API Reference

This page provides detailed information about the core classes and functions in optimum-nvidia.

AutoModelForCausalLM

optimum.nvidia.AutoModelForCausalLM

This is the main class for loading and running causal language models. It acts as a factory, selecting the correct model-specific implementation (e.g., LlamaForCausalLM) based on the model's configuration.

`from_pretrained()`

This class method is the primary entry point for loading a model.

classmethod from_pretrained(
    model_id: str,
    export_config: ExportConfig = None,
    quantization_config: ModelOptRecipe = None,
    use_fp8: bool = False,
    force_export: bool = False,
    **kwargs
)

Parameters:

model_id (str): The model identifier on the Hugging Face Hub or a path to a local directory.
export_config (ExportConfig, optional): A configuration object specifying build parameters like batch size, sequence lengths, and parallelism. If not provided, a default is inferred from the model's config.

Written problem a:
Answer these from the API reference:
(i) What does AutoModelForCausalLM use to choose the correct model-specific implementation?
(ii) What is the default value of the use_fp8 parameter?
(iii) If export_config is not provided, where is a default inferred from?
The API reference and the entries come from separate sources.

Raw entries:
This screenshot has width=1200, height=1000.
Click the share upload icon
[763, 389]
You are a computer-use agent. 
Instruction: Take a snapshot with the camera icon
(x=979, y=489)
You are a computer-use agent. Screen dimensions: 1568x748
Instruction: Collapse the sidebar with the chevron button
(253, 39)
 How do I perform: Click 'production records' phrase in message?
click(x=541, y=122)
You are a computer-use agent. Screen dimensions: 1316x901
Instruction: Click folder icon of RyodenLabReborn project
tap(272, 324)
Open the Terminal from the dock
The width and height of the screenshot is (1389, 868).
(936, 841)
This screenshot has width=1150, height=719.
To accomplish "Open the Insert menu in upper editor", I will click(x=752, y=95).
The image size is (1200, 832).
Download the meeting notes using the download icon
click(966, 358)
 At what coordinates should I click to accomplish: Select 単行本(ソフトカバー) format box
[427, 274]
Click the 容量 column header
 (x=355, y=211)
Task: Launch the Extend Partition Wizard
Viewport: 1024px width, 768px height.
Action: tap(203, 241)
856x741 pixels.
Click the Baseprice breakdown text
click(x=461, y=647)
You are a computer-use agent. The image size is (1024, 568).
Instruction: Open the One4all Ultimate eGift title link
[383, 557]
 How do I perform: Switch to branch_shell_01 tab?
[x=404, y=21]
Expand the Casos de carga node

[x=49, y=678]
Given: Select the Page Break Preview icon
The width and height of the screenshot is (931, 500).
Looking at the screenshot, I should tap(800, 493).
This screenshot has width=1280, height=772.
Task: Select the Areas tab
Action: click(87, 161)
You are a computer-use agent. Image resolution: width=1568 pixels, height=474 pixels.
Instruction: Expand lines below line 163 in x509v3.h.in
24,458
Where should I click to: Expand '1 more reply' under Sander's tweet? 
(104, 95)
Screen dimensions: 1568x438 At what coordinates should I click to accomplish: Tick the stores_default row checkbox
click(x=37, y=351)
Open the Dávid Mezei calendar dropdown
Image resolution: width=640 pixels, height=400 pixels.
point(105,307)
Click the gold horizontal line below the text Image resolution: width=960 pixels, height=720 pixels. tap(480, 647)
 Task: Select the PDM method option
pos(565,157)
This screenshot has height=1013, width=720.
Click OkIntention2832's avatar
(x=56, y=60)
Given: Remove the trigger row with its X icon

Written problem b: In the entries, echo the lines from the line with "You are a computer-use agent. The" up to and including the line with "[x=49, y=678]".

Expected answer a:
(i) The model's configuration.
(ii) False.
(iii) The model's config.

Expected answer b:
You are a computer-use agent. The image size is (1024, 568).
Instruction: Open the One4all Ultimate eGift title link
[383, 557]
 How do I perform: Switch to branch_shell_01 tab?
[x=404, y=21]
Expand the Casos de carga node

[x=49, y=678]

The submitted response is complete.